Abstract:The ability to reconstruct the kinematic parameters of hand movement using non-invasive electroencephalography (EEG) is essential for strength and endurance augmentation using exosuit/exoskeleton. For system development, the conventional classification based brain computer interface (BCI) controls external devices by providing discrete control signals to the actuator. A continuous kinematic reconstruction from EEG signal is better suited for practical BCI applications. The state-of-the-art multi-variable linear regression (mLR) method provides a continuous estimate of hand kinematics, achieving maximum correlation of upto 0.67 between the measured and the estimated hand trajectory. In this work, three novel source aware deep learning models are proposed for motion trajectory prediction (MTP). In particular, multi layer perceptron (MLP), convolutional neural network - long short term memory (CNN-LSTM), and wavelet packet decomposition (WPD) CNN-LSTM are presented.

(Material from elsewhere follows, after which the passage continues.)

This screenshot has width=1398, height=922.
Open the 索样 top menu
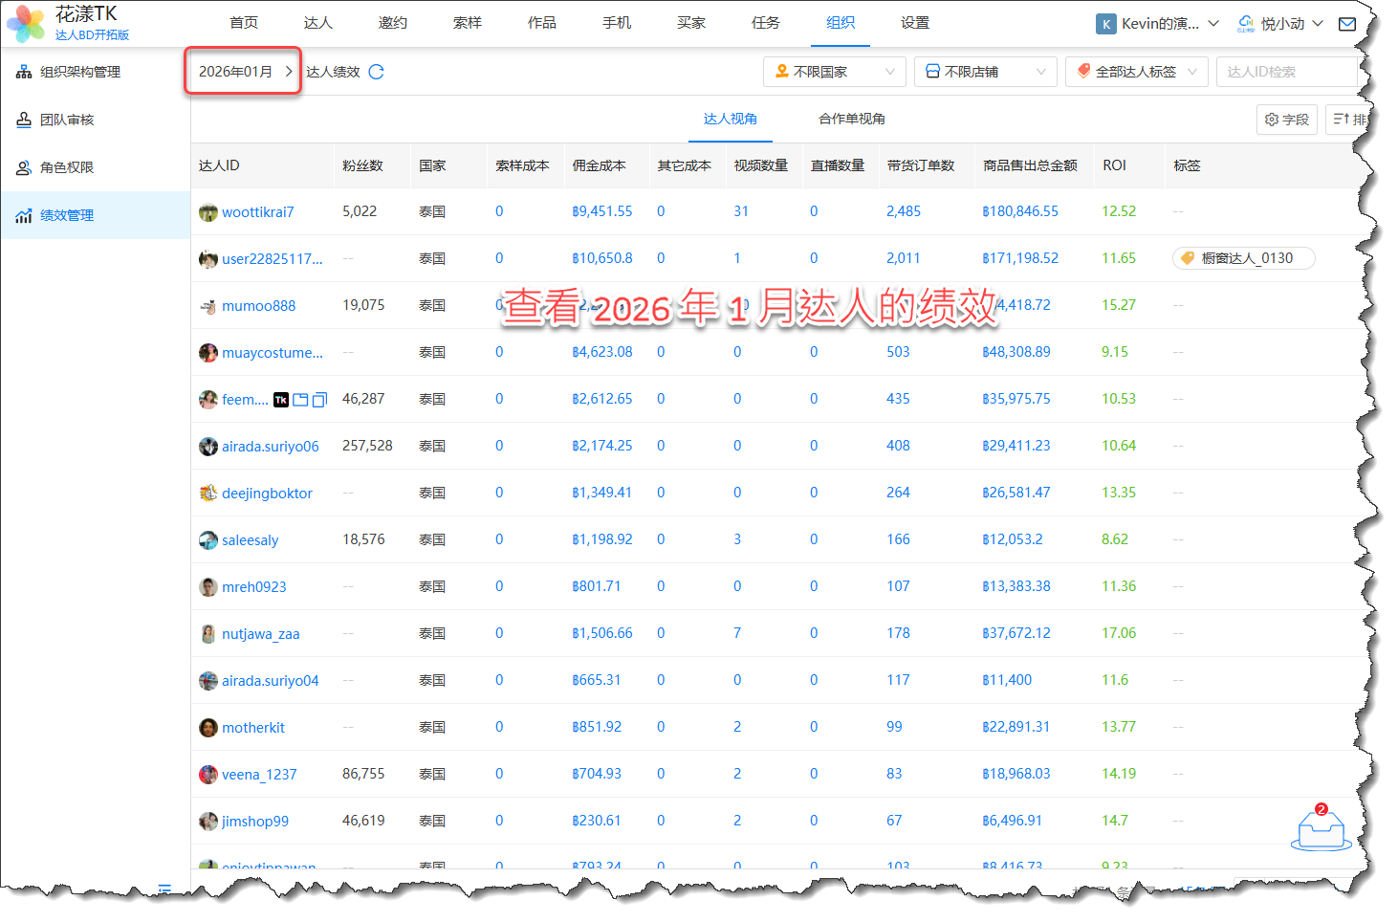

Additional novelty of the work includes utilization of brain source localization (using sLORETA) for the reliable decoding of motor intention mapping (channel selection) and accurate EEG time segment selection. Performance of the proposed models are compared with the traditionally utilised mLR technique on the real grasp and lift (GAL) dataset. Effectiveness of the proposed framework is established using the Pearson correlation coefficient and trajectory analysis. A significant improvement in the correlation coefficient is observed when compared with state-of-the-art mLR model. Our work bridges the gap between the control and the actuator block, enabling real time BCI implementation.